A great place for a child to be born in 2013

CYPRUS beat out Britain and France, coming in 23rd place in a list of 80 countries ranked according to whether they were a good place for a child to be born in 2013.

The ‘where-to-be-born ‘index  was first compiled a quarter of  a century ago by the Economist Intelligence Unit as a light-hearted project but it says it has now earnestly calculated where would be best to be born in 2013. 

The quality-of-life index links the results of subjective life-satisfaction surveys – how happy people say they are -to objective determinants of the quality of life across countries. 

Focus on DNA evidence in Limassol stabbing

POLICE investigations continued yesterday into the murder of 34-year-old Yiannakis Christodoulou on New Year’s Day with no sign of the two culprits who sped away from the scene. 
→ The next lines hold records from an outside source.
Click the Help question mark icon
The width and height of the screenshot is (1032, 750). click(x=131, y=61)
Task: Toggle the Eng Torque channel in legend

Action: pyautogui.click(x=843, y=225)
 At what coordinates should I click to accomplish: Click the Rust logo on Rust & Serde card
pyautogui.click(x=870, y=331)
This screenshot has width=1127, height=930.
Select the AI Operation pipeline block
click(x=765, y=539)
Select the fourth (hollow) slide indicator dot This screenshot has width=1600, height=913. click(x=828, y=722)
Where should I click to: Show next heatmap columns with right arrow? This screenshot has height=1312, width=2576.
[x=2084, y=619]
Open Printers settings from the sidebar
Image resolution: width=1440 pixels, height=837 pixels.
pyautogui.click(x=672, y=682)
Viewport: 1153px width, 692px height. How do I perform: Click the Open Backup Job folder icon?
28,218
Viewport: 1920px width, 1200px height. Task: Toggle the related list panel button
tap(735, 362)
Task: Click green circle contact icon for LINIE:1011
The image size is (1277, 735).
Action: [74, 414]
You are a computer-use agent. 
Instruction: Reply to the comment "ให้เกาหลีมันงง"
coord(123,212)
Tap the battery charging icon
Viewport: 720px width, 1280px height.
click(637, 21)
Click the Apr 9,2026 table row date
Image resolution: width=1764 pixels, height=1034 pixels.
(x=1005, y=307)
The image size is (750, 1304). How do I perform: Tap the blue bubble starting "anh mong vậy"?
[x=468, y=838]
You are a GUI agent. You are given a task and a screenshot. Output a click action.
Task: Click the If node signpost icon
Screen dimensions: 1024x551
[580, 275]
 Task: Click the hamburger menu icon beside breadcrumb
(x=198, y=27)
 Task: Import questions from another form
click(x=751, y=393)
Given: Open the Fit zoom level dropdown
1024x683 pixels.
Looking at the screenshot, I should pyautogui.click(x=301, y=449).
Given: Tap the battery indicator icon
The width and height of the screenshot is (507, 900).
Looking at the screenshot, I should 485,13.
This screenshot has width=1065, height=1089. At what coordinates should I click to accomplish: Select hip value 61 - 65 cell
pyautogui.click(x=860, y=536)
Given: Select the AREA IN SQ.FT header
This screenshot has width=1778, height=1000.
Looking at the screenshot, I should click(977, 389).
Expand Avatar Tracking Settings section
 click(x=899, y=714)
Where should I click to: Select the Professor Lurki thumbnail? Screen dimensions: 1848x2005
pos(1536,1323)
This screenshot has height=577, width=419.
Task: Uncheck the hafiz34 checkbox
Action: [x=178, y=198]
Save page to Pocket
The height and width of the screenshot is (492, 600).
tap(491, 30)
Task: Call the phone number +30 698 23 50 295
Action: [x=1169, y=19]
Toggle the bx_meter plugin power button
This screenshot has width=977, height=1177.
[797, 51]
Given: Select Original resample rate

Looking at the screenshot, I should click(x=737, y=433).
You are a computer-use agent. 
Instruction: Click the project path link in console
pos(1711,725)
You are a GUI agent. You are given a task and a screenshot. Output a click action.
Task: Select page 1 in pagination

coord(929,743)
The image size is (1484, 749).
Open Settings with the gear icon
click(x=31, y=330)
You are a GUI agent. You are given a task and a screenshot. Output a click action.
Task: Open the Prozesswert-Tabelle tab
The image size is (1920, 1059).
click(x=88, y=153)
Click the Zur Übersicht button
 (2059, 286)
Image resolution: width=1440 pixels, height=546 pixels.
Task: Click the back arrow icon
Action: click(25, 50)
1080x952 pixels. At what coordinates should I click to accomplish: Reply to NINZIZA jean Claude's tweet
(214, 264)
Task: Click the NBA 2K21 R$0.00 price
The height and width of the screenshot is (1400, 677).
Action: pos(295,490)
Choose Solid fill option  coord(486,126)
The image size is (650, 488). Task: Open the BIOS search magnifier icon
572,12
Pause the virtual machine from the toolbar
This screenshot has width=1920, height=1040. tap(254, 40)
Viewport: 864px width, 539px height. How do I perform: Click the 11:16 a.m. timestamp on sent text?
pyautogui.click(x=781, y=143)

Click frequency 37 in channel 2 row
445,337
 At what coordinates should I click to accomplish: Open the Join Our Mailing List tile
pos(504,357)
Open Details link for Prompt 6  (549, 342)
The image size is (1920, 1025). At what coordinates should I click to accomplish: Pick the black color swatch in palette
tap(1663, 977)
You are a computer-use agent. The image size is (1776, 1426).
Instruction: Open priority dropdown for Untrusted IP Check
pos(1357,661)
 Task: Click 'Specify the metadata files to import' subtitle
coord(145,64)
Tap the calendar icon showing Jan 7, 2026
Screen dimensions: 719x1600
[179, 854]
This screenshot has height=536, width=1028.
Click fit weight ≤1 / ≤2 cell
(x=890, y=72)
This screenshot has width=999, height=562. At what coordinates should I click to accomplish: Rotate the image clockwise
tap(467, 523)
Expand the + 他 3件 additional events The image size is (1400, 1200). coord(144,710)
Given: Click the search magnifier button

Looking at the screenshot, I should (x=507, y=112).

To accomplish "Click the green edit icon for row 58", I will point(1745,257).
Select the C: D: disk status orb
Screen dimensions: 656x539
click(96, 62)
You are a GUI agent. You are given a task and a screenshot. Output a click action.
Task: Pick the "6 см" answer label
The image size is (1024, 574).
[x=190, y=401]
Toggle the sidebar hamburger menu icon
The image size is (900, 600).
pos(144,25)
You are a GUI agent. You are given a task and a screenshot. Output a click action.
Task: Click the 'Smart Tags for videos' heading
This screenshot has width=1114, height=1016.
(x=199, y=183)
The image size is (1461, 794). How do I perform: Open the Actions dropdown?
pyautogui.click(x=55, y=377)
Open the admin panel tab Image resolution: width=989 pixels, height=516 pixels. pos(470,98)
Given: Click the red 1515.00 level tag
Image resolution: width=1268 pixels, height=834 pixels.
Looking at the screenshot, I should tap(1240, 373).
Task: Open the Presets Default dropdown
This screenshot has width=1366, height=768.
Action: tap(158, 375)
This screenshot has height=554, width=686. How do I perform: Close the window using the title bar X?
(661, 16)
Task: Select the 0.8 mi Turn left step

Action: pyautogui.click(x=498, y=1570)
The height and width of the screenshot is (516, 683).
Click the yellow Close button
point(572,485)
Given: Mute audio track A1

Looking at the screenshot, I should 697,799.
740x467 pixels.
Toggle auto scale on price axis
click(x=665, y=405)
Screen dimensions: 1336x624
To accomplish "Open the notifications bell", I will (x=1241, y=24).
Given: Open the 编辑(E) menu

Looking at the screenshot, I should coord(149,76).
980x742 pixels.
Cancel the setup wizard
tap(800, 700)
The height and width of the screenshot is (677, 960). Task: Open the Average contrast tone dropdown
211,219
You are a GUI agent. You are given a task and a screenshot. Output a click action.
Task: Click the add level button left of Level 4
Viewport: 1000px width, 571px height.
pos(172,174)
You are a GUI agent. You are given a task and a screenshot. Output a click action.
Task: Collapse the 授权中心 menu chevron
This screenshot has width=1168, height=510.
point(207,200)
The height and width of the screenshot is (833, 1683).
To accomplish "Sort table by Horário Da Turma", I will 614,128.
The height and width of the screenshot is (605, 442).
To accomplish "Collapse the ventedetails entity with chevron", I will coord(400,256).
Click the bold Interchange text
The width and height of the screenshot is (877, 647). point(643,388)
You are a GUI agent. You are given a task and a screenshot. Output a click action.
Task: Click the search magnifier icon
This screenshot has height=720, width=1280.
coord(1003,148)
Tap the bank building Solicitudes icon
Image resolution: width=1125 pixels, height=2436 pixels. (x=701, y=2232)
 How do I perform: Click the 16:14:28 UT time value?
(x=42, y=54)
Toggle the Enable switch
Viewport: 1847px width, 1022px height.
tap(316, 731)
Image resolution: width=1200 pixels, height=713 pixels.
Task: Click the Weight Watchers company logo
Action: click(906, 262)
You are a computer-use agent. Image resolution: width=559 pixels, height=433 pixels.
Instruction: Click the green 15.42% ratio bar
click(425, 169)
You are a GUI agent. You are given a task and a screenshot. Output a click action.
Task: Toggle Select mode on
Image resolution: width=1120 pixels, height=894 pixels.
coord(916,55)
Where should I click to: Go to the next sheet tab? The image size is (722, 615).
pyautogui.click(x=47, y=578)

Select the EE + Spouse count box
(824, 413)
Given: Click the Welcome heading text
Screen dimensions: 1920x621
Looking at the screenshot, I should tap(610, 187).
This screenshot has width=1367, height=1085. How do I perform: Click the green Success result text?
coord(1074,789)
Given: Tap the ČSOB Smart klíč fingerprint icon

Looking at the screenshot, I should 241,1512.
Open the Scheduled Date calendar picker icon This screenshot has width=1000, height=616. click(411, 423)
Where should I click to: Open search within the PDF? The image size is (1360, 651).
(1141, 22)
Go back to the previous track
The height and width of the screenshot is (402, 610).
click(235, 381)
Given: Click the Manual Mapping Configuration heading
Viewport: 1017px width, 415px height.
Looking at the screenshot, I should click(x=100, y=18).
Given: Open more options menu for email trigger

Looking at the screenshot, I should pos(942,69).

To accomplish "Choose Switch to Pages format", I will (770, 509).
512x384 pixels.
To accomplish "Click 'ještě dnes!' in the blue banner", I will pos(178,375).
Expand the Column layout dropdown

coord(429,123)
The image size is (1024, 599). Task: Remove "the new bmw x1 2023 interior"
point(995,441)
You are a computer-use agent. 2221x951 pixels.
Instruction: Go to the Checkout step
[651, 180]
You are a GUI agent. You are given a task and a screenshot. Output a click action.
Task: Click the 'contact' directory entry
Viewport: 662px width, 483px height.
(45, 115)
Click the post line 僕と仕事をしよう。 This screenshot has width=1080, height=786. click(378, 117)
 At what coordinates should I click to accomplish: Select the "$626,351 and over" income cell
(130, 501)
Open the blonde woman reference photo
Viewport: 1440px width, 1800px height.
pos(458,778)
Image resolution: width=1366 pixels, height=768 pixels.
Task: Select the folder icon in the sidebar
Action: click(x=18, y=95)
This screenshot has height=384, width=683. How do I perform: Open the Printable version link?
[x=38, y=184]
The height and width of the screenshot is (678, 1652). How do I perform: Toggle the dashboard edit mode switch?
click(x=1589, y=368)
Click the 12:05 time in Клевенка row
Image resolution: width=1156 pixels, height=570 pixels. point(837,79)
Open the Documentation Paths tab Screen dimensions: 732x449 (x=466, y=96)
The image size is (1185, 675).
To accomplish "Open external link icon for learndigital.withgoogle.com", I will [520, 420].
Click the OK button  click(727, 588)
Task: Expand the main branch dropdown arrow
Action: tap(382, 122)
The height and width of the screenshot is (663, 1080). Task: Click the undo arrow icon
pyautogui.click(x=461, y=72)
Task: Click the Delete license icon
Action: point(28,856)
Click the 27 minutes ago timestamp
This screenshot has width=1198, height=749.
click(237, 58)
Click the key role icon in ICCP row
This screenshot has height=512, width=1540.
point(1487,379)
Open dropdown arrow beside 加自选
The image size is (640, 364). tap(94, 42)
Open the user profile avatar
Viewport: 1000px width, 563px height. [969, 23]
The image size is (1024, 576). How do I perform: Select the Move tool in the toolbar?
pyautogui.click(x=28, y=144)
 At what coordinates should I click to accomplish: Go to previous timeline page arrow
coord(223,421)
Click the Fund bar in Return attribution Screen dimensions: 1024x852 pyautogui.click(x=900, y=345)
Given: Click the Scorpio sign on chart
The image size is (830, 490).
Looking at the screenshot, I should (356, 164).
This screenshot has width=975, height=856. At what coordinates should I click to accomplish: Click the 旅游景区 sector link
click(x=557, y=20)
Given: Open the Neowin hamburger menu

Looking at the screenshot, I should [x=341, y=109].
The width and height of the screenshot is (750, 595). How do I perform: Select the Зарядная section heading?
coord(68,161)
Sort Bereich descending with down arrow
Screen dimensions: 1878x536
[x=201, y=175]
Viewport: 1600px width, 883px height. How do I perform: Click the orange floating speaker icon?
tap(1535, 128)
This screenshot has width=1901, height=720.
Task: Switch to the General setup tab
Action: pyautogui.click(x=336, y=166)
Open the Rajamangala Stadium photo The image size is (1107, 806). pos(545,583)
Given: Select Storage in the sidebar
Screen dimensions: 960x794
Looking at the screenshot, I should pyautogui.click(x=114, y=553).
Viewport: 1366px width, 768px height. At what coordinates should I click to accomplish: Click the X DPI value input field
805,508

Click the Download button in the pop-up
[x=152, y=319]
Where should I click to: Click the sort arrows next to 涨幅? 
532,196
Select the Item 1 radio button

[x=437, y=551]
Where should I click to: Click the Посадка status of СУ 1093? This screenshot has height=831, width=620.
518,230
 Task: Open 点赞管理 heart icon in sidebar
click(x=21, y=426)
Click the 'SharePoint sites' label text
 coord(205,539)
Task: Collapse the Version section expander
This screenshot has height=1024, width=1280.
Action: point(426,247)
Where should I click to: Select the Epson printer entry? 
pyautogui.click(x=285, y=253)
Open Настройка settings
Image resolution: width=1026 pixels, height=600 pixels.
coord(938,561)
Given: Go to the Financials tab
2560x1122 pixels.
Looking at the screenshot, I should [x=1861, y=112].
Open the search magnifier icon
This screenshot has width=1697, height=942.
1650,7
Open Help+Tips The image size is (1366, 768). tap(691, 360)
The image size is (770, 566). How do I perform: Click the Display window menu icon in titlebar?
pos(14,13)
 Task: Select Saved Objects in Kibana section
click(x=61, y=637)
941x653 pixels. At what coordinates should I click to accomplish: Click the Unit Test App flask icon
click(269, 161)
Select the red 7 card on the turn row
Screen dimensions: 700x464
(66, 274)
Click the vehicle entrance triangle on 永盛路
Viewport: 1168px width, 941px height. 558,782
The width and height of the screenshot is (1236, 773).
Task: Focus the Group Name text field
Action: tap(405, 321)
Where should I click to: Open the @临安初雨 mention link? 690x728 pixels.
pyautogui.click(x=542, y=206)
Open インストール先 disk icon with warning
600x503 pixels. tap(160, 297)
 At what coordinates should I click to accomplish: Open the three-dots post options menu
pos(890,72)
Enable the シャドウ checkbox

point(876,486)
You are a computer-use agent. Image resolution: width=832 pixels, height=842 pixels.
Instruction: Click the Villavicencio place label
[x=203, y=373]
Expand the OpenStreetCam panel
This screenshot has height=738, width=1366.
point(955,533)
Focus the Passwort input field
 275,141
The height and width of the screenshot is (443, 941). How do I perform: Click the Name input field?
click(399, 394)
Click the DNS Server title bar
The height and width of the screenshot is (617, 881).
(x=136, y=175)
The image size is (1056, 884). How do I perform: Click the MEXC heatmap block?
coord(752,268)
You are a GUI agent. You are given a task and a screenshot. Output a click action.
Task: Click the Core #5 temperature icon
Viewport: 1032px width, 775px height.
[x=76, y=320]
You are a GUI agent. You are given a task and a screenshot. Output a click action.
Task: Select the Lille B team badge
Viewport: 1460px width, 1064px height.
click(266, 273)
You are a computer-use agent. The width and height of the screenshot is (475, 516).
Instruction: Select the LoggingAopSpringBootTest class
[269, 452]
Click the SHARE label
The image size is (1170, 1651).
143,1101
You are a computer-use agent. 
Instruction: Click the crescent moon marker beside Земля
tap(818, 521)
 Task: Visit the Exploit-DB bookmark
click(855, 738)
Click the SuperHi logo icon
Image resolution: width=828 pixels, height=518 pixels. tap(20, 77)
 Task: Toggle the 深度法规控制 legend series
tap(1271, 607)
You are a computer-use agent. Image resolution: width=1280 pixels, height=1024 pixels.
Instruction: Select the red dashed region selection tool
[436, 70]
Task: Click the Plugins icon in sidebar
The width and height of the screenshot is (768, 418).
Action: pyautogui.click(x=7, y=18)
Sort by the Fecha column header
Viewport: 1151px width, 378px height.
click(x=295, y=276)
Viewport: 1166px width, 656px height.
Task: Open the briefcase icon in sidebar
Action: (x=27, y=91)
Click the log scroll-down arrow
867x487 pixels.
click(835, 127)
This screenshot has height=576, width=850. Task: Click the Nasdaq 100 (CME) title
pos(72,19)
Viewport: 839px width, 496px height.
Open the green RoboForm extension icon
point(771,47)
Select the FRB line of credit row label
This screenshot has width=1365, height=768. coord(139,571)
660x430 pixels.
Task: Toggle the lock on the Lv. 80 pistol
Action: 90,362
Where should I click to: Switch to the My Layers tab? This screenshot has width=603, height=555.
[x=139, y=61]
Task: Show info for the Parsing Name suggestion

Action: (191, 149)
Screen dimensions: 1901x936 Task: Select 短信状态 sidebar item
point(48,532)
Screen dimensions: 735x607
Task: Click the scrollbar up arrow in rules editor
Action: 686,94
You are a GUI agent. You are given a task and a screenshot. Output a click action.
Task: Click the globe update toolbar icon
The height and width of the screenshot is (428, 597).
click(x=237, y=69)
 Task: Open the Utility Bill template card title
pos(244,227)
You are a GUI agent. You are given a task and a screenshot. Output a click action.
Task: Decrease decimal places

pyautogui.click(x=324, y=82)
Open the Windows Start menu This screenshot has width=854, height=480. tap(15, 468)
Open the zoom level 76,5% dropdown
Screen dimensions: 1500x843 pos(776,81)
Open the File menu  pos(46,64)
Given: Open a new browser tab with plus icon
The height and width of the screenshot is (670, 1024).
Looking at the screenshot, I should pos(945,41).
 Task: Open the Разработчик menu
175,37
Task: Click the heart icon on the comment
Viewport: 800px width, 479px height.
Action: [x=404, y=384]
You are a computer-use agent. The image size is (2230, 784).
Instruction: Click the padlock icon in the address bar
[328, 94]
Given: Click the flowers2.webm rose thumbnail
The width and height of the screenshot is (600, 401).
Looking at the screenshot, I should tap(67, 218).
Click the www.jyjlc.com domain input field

Christodoulou, aka ‘Foxy’ was stabbed five times, four in the front and once in the back as he scuffled with two men on January 1 in a residential area of Polemidia in Limassol after they had initially cut him off in their car.

The investigations are focusing on genetic material found at the scene and also the victim’s phone records according to Limassol CID chief Yiannis Soteriades.

“We are examining all the evidence as we continue to question people in an attempt to speedily investigate the case,” he said.

Organ donor saves two lives

A RECENTLY deceased Cypriot organ donor saved two Cypriot kidney patients, one aged around 40 and the other around 50.

Nicosia General Hospital expressed their gratitude to the deceased’s family in an announcement  yesterday. 

“Every post-mortem donor can give life to up to eight fellow human beings,” the announcement said. 

The transplant clinic at Nicosia general hospital performed two successful transplants on the latest two Cypriot kidney recipients.

The clinic has performed 56 transplants since its opening two years ago in January 2011, with 100 per cent patient and organ viability within a year of the operation.